Andrew Vachss Uses Printed Page, World Wide Web To Lobby For Young Victims
By Steve Elliott
For the past 30 years, as a social worker, lawyer and author, Andrew Vachss has been running a race.
A race for the species. It pits those people who would pay any price to adopt a child against those who would toss their baby out with the trash.
"Either the people who want to save the children win, or the people who think children are property win." He said. "It's a race, my friend, I swear to God." Along the way, he's seen the enemy, the people who have committed the crimes of which Madera couple Ramio Romo Ruiz and Maria DeJesus Arragonez Reyas stand accused.
He's seen the casualties, the monsters that some become.

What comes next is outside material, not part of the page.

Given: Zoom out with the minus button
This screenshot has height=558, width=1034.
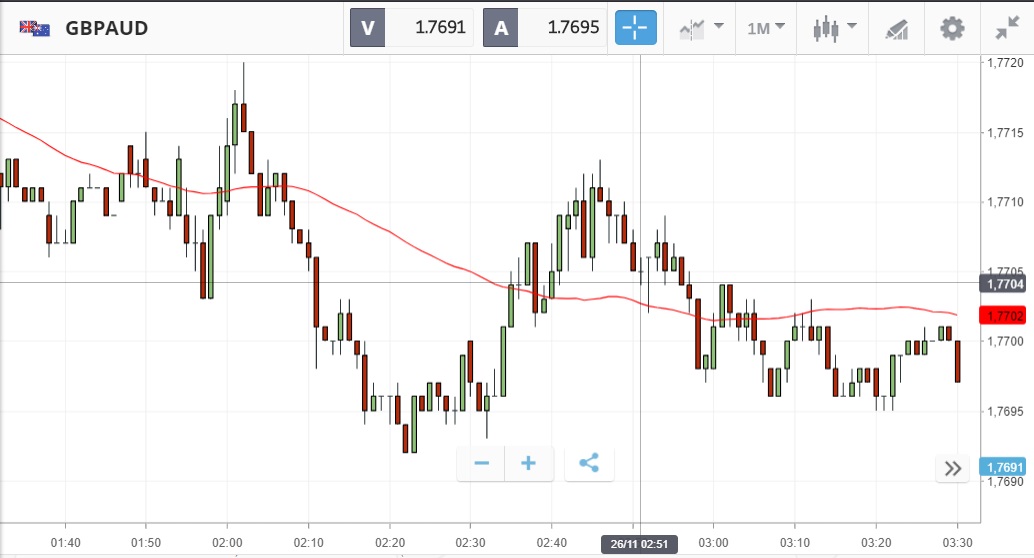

He's seen the hypocrisy, the Congress that votes to create a national registry of sex offenders but doesn't appropriate any money to fund it, the laws more likely to send a shoplifter to jail than a man who has raped his daughter.
And still he's optimistic. There has been progress.
"I've been at this 30 years, and when I started we couldn't have had this conversation," he said. "Newspapers wouldn't write about incest. My books wouldn't have been published. We've come 30,000 years in 30."
In the courtroom, Vachss only represents children, defending them legally. In the pages of his novels, Burke protects children, but uses any means necessary to defend them. Or avenge them.
"Sometimes it's the same thing," Vachss said.
The next Burke novel is due out this the spring. Vachss has set up a site on the World Wide Web, a place for victims to turn and childrens advocates to learn.
"You should see the mail we get," he said, "everything from, 'I just saw a picture of myself on the Internet being sodomized as a 5-year-old,' to one from a fourth–generation victim and abuser."
"Some people are so full of hate and rage, the page seems to vibrate with their anger. And we get all kinds of people saying, 'I'm going to be a warrior too.'"
The site suggests ways for people to help children, but what Vachss really wants is a National Rifle Association for kids.
"What makes the NRA powerful? It's not the size of their membership, it's that they are focused on one single issue: They want their guns."
But the people working for children too often have several agendas.
"They want to save the whales and save the trees and somewhere in there save the children," he said. "If the intensity of the constituency existed for children the way it does for guns, we'd see changes very quickly."